Location: 29, 26, 44 S. 10, 26, 06 E.

As the midnight to 4 am watch team took the helm last night, the Argo and her crew seemed to be settling into the rhythm of our long sea passage. The sea grew a bit rougher in the early morning than it had been yesterday, but apart from one close brush with crash gibing (when the stern goes through the wind, causing the boom to snap from one side of the boat to the other), dawn arrived without incident.

Early in the morning, we saw an albatross for the second time so far this trip. We would have a third sighting–presumably of the same bird–in the late afternoon, but luckily, all our necks are albatross-free. A while later, our bow watch caught sight of a white object on the horizon. It grew larger as the minutes wore on until we could distinguish the form of a container ship heading in the opposite direction. On the closest approach, we were about two and a half miles away, which is the closest we’ve been to other humans in four days.
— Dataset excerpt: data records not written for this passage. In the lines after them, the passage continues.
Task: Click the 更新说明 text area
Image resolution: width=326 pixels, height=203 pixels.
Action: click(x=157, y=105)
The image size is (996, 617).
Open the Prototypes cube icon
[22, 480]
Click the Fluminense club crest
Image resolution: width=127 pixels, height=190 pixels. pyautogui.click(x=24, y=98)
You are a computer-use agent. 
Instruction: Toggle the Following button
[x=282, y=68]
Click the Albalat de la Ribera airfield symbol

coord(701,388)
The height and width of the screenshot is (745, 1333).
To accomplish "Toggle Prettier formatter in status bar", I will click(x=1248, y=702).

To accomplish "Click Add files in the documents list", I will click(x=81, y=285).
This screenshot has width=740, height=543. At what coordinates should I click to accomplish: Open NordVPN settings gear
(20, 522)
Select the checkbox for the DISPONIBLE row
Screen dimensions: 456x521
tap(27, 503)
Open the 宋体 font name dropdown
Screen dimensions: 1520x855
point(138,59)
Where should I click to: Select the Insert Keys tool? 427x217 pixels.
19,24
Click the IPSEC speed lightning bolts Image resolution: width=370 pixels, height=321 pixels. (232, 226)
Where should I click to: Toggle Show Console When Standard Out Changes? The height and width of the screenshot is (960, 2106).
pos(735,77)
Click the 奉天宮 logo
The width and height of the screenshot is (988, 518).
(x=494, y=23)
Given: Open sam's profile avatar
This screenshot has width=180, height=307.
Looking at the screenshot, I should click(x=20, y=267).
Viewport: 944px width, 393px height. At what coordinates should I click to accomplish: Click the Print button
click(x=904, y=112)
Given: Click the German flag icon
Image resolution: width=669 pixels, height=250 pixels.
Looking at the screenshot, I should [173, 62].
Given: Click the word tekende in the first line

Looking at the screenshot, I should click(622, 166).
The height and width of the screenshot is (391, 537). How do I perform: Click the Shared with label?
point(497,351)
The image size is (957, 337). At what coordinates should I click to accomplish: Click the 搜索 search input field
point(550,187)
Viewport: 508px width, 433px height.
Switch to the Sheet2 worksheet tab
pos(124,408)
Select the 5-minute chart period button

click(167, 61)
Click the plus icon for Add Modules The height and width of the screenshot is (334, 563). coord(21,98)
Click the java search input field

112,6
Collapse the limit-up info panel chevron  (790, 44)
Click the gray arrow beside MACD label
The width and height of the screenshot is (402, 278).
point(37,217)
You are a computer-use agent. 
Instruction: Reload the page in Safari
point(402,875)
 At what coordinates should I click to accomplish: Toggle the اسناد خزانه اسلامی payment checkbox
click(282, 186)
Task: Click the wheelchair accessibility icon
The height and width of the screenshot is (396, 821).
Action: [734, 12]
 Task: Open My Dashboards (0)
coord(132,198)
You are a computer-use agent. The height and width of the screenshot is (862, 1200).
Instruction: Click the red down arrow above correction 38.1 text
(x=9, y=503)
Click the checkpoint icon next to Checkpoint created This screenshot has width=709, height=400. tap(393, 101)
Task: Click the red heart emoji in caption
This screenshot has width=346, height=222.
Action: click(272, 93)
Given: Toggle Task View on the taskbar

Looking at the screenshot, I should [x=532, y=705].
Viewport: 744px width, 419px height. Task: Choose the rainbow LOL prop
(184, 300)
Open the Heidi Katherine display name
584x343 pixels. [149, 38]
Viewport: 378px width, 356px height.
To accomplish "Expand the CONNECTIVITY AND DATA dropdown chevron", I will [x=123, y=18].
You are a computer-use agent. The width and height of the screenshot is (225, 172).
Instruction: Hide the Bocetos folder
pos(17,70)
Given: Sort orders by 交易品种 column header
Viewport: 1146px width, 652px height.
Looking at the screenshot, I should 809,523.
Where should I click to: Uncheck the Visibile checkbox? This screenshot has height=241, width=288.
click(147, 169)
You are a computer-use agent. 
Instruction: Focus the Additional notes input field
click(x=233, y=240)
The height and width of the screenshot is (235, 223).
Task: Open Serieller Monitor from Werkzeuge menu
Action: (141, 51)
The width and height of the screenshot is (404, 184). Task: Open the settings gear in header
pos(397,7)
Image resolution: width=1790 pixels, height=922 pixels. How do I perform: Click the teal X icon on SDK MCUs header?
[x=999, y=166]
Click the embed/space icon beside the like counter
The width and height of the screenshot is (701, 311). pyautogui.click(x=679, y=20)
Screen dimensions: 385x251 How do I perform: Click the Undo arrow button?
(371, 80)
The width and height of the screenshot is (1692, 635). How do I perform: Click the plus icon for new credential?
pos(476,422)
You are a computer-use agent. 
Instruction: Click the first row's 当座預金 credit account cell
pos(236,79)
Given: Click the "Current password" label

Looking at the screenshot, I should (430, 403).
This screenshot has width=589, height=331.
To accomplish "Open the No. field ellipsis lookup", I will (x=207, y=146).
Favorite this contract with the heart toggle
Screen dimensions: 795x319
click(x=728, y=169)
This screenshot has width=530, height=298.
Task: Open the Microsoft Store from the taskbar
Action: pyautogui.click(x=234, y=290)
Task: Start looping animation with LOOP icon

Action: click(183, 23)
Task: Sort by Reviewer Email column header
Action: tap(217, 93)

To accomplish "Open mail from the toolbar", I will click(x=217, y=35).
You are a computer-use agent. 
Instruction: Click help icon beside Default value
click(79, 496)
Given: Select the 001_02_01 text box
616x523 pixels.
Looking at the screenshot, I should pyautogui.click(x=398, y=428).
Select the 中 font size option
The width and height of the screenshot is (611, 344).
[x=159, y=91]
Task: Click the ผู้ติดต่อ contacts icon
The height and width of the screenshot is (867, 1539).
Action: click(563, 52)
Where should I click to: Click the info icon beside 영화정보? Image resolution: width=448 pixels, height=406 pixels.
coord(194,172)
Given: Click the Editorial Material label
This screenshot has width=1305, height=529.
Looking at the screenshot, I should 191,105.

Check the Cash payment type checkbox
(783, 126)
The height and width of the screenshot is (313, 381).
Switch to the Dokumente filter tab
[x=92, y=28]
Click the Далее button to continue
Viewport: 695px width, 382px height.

Morning gave way to afternoon, and after enjoying Tim’s lentil curry, we headed belowdecks for our third set of classes this transit. Jay gave his lecture for a Leadership class, and then Mimi earned the gratitude of the entire class by showing a nature documentary as the day’s Marine Bio class. A short while later, we had our dinner of teriyaki beef and set about our evening cleanup. The 8-12 watch saw the sunset over the sea, and by the day’s end, the Argo had traveled just under 200 nautical miles. We are now around a third of the way through our passage to St. Helena. The day’s events have now concluded, and, with the exception of those on watch, the crew can now go to bed as the Argo sails ever onward into the ocean.